(AIM OF THE EXERCISE) The data is to be repeated exactly, with the images removed.

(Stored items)
******

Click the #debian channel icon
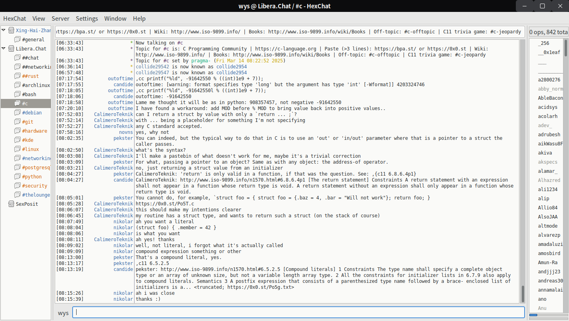 click(x=17, y=112)
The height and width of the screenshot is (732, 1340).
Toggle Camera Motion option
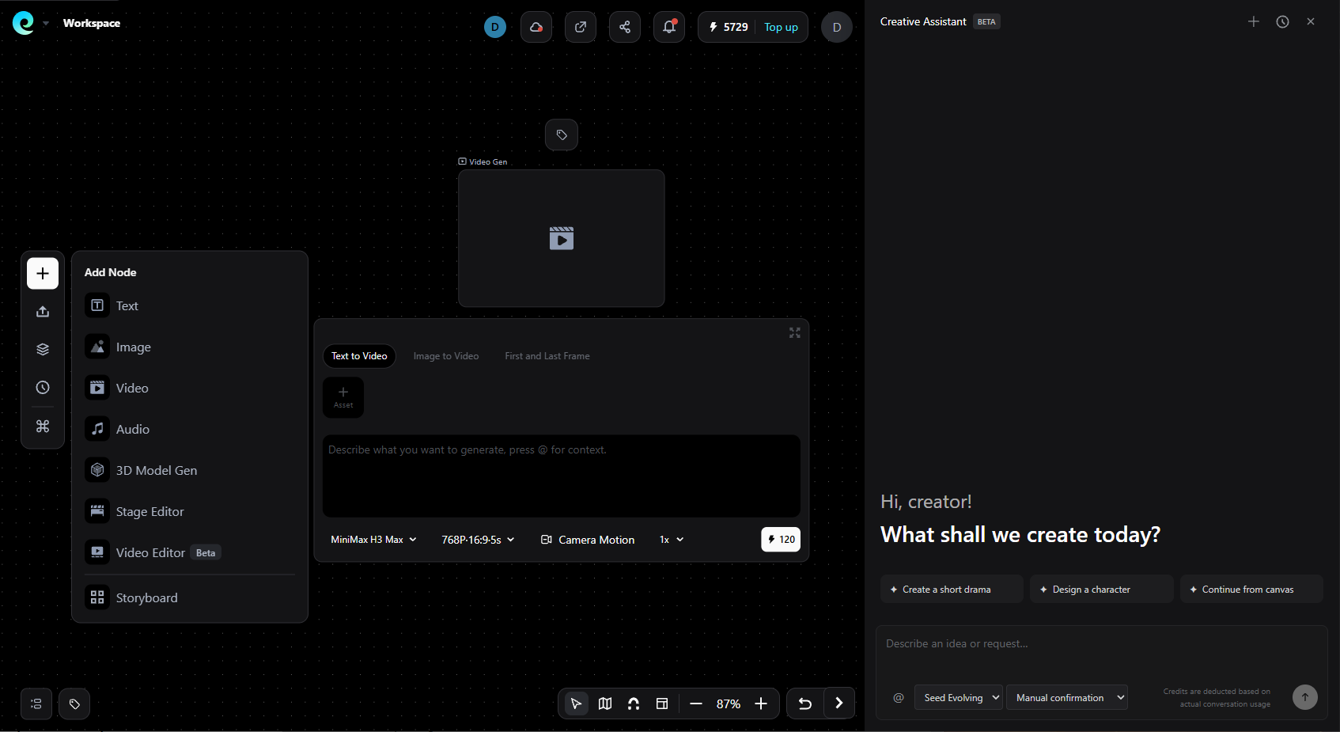[x=588, y=540]
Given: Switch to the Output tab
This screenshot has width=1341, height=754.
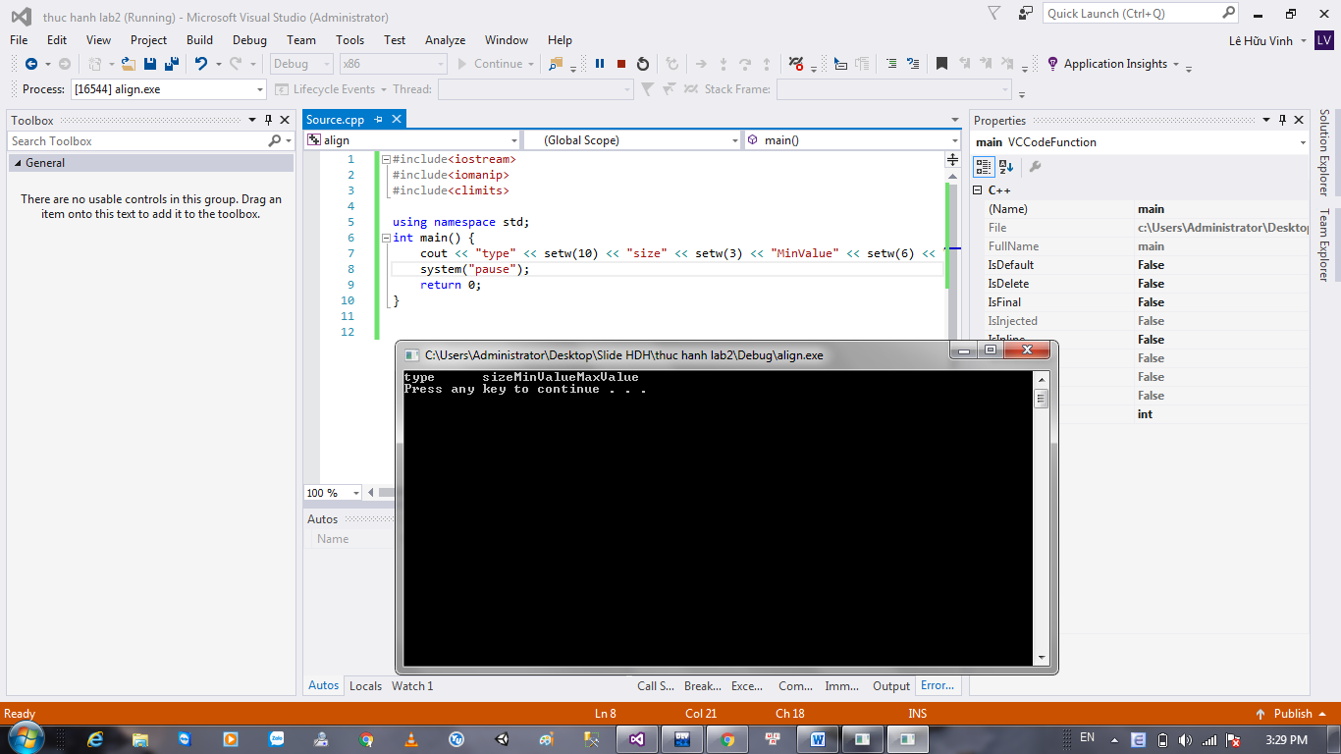Looking at the screenshot, I should pos(889,685).
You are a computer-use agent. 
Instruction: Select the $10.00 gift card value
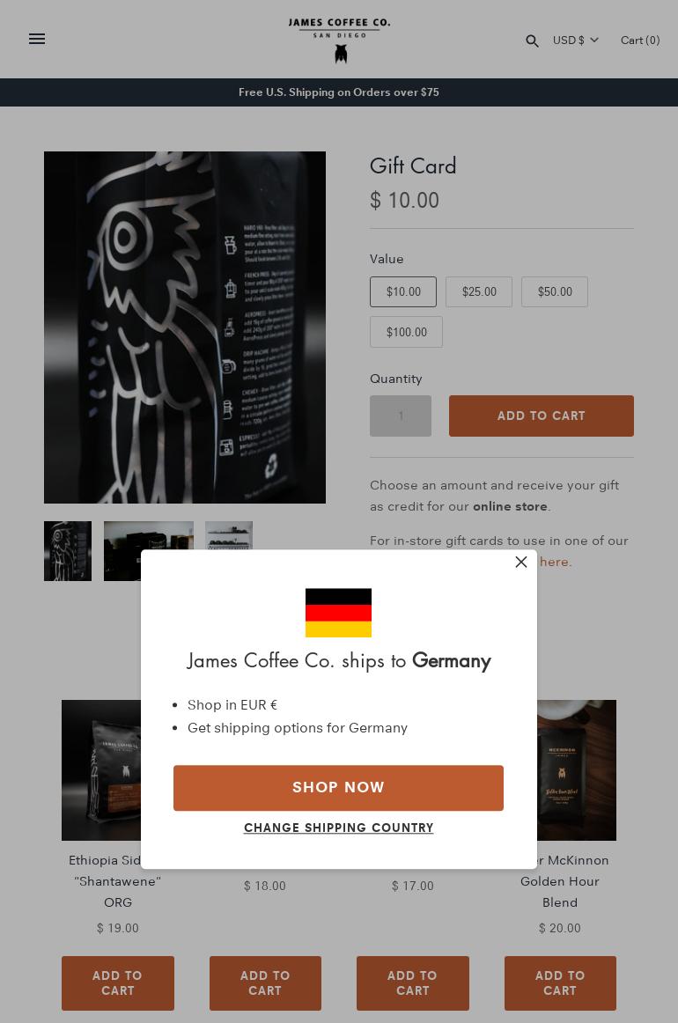tap(403, 291)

******

(REPLY TO THE EXERCISE)
Click the #debian channel icon
 click(x=17, y=112)
The height and width of the screenshot is (732, 1340).
Toggle Camera Motion option
[x=588, y=540]
Given: Switch to the Output tab
This screenshot has width=1341, height=754.
Looking at the screenshot, I should pos(889,685).
You are a computer-use agent. 
Instruction: Select the $10.00 gift card value
tap(403, 291)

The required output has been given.